**Requirement a**
Could you retype the rows starting at the line that contains "This screenshot has height=230, width=429." and ending at the end of the rows, leaving out the pictures?
+ + + + +
Basically, I want to do this:
Convert this Vec:
[1, 2, 3, 4, 5, 6] to: [2, 3, 4] without cloning anything.
Ideally, a method like vec.resize_at(index, length) or something would be nice.
I guess with a signature of something like
pub fn resize_at(self, index: usize, length: usize) -> Vec<T>, where it consumes the original Vec but doesn't clone it.
Remove the end, then remove the beginning:
v.truncate(4);
v.drain(..1);
(you could also use a retain with a stateful predicate, but that seems like more code for no gain.)
Oh, cool, thanks! I'll definitely use this, but out of curiosity, there's no way to give back the old memory to the OS? (Coming from C, I'm thinking about realloc)
Most Vec methods don't deallocate because that causes major performance issues in certain use cases.
If you really want to release extra memory early, you can call https://doc.rust-lang.org/std/vec/struct.Vec.html#method.shrink_to_fit. (But don't bother unless you'll keep the Vec around for quite a while after shrinking it, won't grow it again, and the shrink is substantial.)
+ + + + +
**Requirement b**
Can you give the Vec trimming thread again, starting at "Ideally, a method" and ending at "for no gain.)", with "retain" changed to "filter"?
+ + + + +
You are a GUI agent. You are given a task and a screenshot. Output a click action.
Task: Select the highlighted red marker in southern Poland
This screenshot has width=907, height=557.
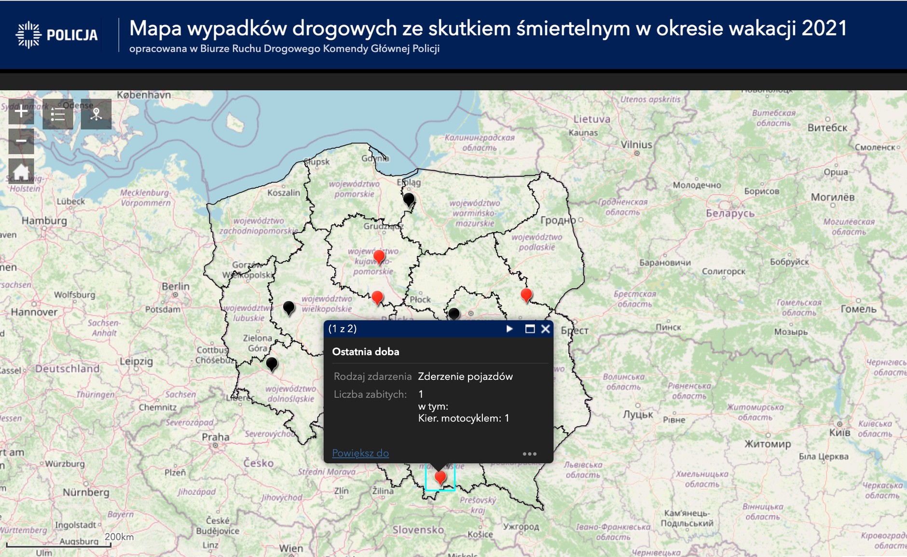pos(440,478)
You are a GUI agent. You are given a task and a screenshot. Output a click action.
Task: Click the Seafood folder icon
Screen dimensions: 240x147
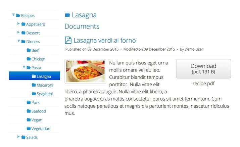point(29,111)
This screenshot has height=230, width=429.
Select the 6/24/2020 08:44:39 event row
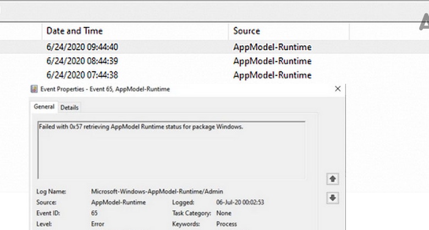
+ + + + +
**Written answer a**
This screenshot has height=230, width=429.
Select the 6/24/2020 08:44:39 event row

**Written answer b**
Ideally, a method like vec.resize_at(index, length) or something would be nice.
I guess with a signature of something like
pub fn resize_at(self, index: usize, length: usize) -> Vec<T>, where it consumes the original Vec but doesn't clone it.
Remove the end, then remove the beginning:
v.truncate(4);
v.drain(..1);
(you could also use a filter with a stateful predicate, but that seems like more code for no gain.)